Additionally, for logged in users, two functions in "clustering/models.py" are used:

save_user_data_3 - to save the uploaded files
list_user_data - to list the stored input files
list_user_data_2 - to list the stored result files

The files with results are stored in the following directories: /code/clustering/static/userfiles - here (on the shared volume) they are stored first after being generated by Celery tasks and /clust_app/clustering/static/userfiles/ - on the clust_app_web container, where they can be referenced for the templates. For every run of the algorithm, files are created with the heatmap, json data for PPI graph, html version of the survival plot, convergence plot, metadata (for later loading) and gene lists (for later enrichment analyses).

How a request runs on the server:

If you submit a request, several steps are executed (on the clust_app container) in views.py. For the loading page, the gif with loading symbol is copied to its place so that it is visible in the page. The current status of the run is written and read from a log file. Data are preprocessed by the file preprocessing methods in tasks.py so that CSV files are converted to TSV. It is checked whether a column in the expression data defines two clinical clusters; if this is the case, these clusters are later displayed in the heatmap. Automatically, a column containing information on pre-defined clinical clusters is recognized and assigned a standard title ("disease_type"). Patient identifiers are taken from the first column, and gene IDs from the first row. The PPI data are filtered for rows with two columns with IDs of protein interaction partners. Two scripts are used to run the algorithm for the data in tasks.py: algo_output_task and script_output_task. These tasks are executed via Celery, and their results are written on the shared volume (under /code). In algo_output_task, the algorithm itself is run. A preprocessing script (aco_preprocessing_strings) in weighted_aco_lib.py is run, the script also automatically recognizes whether the expression data are log2-values (if they contain negative values) and ant runs are executed via the ants() method in weighted_aco_lib.py. The output data (clusters of patients and genes) are taken as an input in script_output_task and there are processed to output format (json and png). They are stored by the methods run in the celery container in a directory on the shared volume and copied by views.py, which is run on the django container, to the local static files directory. If a logged-in user wants to display old results, there is a list of stored result files (by date). The filename of the expression file is generated based on the current date when saving, and is written as the value of a dropdown option in the input form when selecting.

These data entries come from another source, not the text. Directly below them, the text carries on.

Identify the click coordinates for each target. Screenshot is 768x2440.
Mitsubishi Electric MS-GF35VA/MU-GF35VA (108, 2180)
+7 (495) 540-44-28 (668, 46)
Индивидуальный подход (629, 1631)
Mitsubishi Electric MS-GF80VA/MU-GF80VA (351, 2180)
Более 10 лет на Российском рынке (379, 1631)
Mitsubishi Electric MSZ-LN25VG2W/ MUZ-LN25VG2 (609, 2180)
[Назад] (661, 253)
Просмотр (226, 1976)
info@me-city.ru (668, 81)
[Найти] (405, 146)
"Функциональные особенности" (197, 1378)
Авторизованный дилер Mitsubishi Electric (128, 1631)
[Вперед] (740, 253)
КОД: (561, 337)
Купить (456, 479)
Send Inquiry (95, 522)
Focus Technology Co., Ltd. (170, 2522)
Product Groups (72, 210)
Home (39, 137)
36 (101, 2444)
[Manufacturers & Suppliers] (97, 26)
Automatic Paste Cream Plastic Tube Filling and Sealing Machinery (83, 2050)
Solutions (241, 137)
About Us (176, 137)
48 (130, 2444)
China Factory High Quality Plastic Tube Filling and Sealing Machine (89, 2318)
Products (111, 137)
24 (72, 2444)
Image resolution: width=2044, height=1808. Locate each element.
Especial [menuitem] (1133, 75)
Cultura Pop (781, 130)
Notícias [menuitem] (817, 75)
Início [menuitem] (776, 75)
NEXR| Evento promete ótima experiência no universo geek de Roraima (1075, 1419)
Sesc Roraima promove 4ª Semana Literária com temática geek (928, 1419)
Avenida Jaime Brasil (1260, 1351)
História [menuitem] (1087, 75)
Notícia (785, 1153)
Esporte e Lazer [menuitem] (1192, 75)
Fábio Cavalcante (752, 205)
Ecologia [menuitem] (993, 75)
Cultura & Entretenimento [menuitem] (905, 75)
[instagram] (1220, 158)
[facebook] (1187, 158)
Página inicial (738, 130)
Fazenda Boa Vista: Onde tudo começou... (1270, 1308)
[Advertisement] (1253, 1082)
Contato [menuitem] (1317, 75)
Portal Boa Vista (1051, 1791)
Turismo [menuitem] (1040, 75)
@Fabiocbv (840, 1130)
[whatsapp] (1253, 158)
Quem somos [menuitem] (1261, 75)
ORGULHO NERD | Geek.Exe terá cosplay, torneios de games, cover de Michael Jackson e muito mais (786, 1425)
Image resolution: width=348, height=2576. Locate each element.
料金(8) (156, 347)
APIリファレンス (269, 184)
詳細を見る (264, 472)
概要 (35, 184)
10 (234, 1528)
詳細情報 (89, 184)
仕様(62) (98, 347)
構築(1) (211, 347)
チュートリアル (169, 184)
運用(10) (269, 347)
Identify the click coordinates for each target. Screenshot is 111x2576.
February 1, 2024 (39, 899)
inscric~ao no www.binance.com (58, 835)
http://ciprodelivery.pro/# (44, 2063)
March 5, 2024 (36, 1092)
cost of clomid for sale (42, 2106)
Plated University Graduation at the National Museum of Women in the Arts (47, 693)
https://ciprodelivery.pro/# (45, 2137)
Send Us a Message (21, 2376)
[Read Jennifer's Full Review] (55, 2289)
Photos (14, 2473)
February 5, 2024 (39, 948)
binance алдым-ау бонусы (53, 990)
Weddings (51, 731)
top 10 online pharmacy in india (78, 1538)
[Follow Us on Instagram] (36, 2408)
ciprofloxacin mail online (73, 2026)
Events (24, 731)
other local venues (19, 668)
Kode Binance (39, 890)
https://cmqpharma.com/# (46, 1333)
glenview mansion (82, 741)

The version of the page with separate pages for input and results ("on_two_pages.html") redirects the user to the result page after running the analysis. A parameter in the cache is set to "done" so that if the user hits reload or runs an enrichment analysis, he stays on the result page. The user can go back to the input page by clicking "start new analysis". If the user presses this button, an form is submitted with an input parameter "new analysis", and in the method in views.py, the "done" parameter is set to false and the user is redirected to the input page.

How sessions work:

For user managment, Session IDs (stored in the cache) are used. When a user first accesses the page, he is assigned a new session ID and that ID is stored in the cache. All files that are used for progress display and all files with results contain the session ID in their path (e.g. progress_[SESSION_ID].png). When a constructor method is called, the session ID is read from the cache and included in the file paths. It is passed to the methods that write these files; if no session IDs are used, the parameter for session ID is set to "none" which is recognized by these methods. The rendered template contains links to all files as variables. Updates to these files are detected automatically by the livereload application and reflected to the user.

How the cache works:

In order to keep result data visible to the user after hitting reload or running an enrichment analysis, the metadata (if existing) and paths to the result files are kept as variables in the cache. If a user submits an "empty" request (e.g. by hitting the reload button), or runs an enrichment analysis, the views.py script will look up whether these variables are in the cache, and returns a page with a link to the corresponding result files. The Session ID is also stored as a variable in the cache. Currently, the cache timeout is set as 10000 seconds to enable long sessions for users. This can be changed (e.g. to five minutes) in "settings.py" by modifying the line below "CACHES=" to (e.g.) "timeout: 300".

How the templates work:

The results are referenced in the templates by setting django variables (in the views.py script) with paths to json files for PPI data and images for the other plots. In a js function, a Sigma.js instance is generated and loads the PPI network on the path referenced by the django variable. The survival plot is referenced as a html file that is set as data source for a html-"object" tag. Metadata and enrichment results are read as a table from dictionaries passed by the Django function in "views.py" and heatmap and convergence plot are referenced as static png files. Two javascript libraries are used for the templates (they are included in the Docker container), sigma.js for displaying PPI graphs and dataTable.js for a good display of enrichment results in tables.

Which methods do what:

In views.py, methods are defined that run code after the user accesses a web page.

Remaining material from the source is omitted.